▶ [Task directions]: Render the rows below as a two-column Markdown table headed Number and Text, where each line gets its sequential number and its wording. Leave out blank lines.

— Start Record set —

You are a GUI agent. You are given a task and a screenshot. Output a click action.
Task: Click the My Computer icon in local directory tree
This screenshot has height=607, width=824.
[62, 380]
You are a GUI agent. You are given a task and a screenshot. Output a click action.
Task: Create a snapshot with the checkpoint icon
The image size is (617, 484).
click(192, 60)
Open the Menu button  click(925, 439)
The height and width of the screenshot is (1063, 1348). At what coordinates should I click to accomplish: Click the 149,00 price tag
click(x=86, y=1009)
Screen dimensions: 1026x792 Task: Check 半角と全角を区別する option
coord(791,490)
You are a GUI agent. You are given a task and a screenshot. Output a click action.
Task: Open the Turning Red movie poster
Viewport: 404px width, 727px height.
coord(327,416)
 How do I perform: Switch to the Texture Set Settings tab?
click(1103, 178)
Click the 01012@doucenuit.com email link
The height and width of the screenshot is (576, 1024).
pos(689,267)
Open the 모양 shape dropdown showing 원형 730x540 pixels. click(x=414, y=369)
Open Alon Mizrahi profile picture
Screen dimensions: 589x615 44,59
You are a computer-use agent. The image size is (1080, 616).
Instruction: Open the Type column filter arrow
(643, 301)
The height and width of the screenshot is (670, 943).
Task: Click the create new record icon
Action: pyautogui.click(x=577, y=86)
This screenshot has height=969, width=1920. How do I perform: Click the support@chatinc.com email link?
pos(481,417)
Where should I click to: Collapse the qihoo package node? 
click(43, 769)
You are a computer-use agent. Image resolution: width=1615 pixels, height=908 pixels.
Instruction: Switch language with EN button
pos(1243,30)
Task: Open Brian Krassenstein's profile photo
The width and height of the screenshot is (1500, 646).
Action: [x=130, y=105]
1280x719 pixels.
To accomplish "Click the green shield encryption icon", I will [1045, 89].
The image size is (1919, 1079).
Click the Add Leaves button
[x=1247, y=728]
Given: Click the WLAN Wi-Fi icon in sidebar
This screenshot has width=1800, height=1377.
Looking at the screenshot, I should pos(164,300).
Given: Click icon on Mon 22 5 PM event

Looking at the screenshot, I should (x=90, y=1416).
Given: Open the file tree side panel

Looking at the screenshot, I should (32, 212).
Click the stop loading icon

— End Record set —

▶ [Written response]:
| Number | Text |
|---|---|
| 1 | You are a GUI agent. You are given a task and a screenshot. Output a click action. |
| 2 | Task: Click the My Computer icon in local directory tree |
| 3 | This screenshot has height=607, width=824. |
| 4 | [62, 380] |
| 5 | You are a GUI agent. You are given a task and a screenshot. Output a click action. |
| 6 | Task: Create a snapshot with the checkpoint icon |
| 7 | The image size is (617, 484). |
| 8 | click(192, 60) |
| 9 | Open the Menu button  click(925, 439) |
| 10 | The height and width of the screenshot is (1063, 1348). At what coordinates should I click to accomplish: Click the 149,00 price tag |
| 11 | click(x=86, y=1009) |
| 12 | Screen dimensions: 1026x792 Task: Check 半角と全角を区別する option |
| 13 | coord(791,490) |
| 14 | You are a GUI agent. You are given a task and a screenshot. Output a click action. |
| 15 | Task: Open the Turning Red movie poster |
| 16 | Viewport: 404px width, 727px height. |
| 17 | coord(327,416) |
| 18 |  How do I perform: Switch to the Texture Set Settings tab? |
| 19 | click(1103, 178) |
| 20 | Click the 01012@doucenuit.com email link |
| 21 | The height and width of the screenshot is (576, 1024). |
| 22 | pos(689,267) |
| 23 | Open the 모양 shape dropdown showing 원형 730x540 pixels. click(x=414, y=369) |
| 24 | Open Alon Mizrahi profile picture |
| 25 | Screen dimensions: 589x615 44,59 |
| 26 | You are a computer-use agent. The image size is (1080, 616). |
| 27 | Instruction: Open the Type column filter arrow |
| 28 | (643, 301) |
| 29 | The height and width of the screenshot is (670, 943). |
| 30 | Task: Click the create new record icon |
| 31 | Action: pyautogui.click(x=577, y=86) |
| 32 | This screenshot has height=969, width=1920. How do I perform: Click the support@chatinc.com email link? |
| 33 | pos(481,417) |
| 34 | Where should I click to: Collapse the qihoo package node?  |
| 35 | click(43, 769) |
| 36 | You are a computer-use agent. Image resolution: width=1615 pixels, height=908 pixels. |
| 37 | Instruction: Switch language with EN button |
| 38 | pos(1243,30) |
| 39 | Task: Open Brian Krassenstein's profile photo |
| 40 | The width and height of the screenshot is (1500, 646). |
| 41 | Action: [x=130, y=105] |
| 42 | 1280x719 pixels. |
| 43 | To accomplish "Click the green shield encryption icon", I will [1045, 89]. |
| 44 | The image size is (1919, 1079). |
| 45 | Click the Add Leaves button |
| 46 | [x=1247, y=728] |
| 47 | Given: Click the WLAN Wi-Fi icon in sidebar |
| 48 | This screenshot has width=1800, height=1377. |
| 49 | Looking at the screenshot, I should pos(164,300). |
| 50 | Given: Click icon on Mon 22 5 PM event |
| 51 | Looking at the screenshot, I should (x=90, y=1416). |
| 52 | Given: Open the file tree side panel |
| 53 | Looking at the screenshot, I should (32, 212). |
| 54 | Click the stop loading icon |